▶ **PROBLEM REQUIREMENTS**:
Where the records appear below, transcribe them exactly, leaving none out.

### DATASET ENTRIES ###

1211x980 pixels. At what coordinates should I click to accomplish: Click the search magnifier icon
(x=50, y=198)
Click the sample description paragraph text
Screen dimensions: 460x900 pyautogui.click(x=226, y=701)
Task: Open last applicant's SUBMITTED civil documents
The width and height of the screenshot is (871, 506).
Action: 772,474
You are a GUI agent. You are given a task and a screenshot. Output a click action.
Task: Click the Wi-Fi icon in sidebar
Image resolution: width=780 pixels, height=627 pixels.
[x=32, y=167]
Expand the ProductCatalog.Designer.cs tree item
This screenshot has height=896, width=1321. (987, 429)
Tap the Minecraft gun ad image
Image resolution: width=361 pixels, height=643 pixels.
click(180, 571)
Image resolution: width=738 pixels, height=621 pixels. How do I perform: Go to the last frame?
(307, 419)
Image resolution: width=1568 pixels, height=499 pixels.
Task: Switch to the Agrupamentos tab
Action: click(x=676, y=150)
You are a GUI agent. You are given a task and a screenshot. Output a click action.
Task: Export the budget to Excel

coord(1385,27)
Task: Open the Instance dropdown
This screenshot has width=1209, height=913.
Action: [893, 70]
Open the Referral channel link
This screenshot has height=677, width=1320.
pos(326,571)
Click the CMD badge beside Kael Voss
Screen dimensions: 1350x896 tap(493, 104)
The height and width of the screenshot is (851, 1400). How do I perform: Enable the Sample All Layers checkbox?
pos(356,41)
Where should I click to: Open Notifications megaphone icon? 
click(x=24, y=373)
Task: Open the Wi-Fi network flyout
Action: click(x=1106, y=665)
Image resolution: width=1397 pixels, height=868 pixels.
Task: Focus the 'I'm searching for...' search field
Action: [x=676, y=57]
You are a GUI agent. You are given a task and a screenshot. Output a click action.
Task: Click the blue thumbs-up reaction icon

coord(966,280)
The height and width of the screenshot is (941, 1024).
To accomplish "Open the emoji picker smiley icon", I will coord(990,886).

###

▶ **TASK SOLUTION**:
1211x980 pixels. At what coordinates should I click to accomplish: Click the search magnifier icon
(x=50, y=198)
Click the sample description paragraph text
Screen dimensions: 460x900 pyautogui.click(x=226, y=701)
Task: Open last applicant's SUBMITTED civil documents
The width and height of the screenshot is (871, 506).
Action: 772,474
You are a GUI agent. You are given a task and a screenshot. Output a click action.
Task: Click the Wi-Fi icon in sidebar
Image resolution: width=780 pixels, height=627 pixels.
[x=32, y=167]
Expand the ProductCatalog.Designer.cs tree item
This screenshot has height=896, width=1321. (987, 429)
Tap the Minecraft gun ad image
Image resolution: width=361 pixels, height=643 pixels.
click(180, 571)
Image resolution: width=738 pixels, height=621 pixels. How do I perform: Go to the last frame?
(307, 419)
Image resolution: width=1568 pixels, height=499 pixels.
Task: Switch to the Agrupamentos tab
Action: click(x=676, y=150)
You are a GUI agent. You are given a task and a screenshot. Output a click action.
Task: Export the budget to Excel

coord(1385,27)
Task: Open the Instance dropdown
This screenshot has width=1209, height=913.
Action: [893, 70]
Open the Referral channel link
This screenshot has height=677, width=1320.
pos(326,571)
Click the CMD badge beside Kael Voss
Screen dimensions: 1350x896 tap(493, 104)
The height and width of the screenshot is (851, 1400). How do I perform: Enable the Sample All Layers checkbox?
pos(356,41)
Where should I click to: Open Notifications megaphone icon? 
click(x=24, y=373)
Task: Open the Wi-Fi network flyout
Action: click(x=1106, y=665)
Image resolution: width=1397 pixels, height=868 pixels.
Task: Focus the 'I'm searching for...' search field
Action: [x=676, y=57]
You are a GUI agent. You are given a task and a screenshot. Output a click action.
Task: Click the blue thumbs-up reaction icon

coord(966,280)
The height and width of the screenshot is (941, 1024).
To accomplish "Open the emoji picker smiley icon", I will coord(990,886).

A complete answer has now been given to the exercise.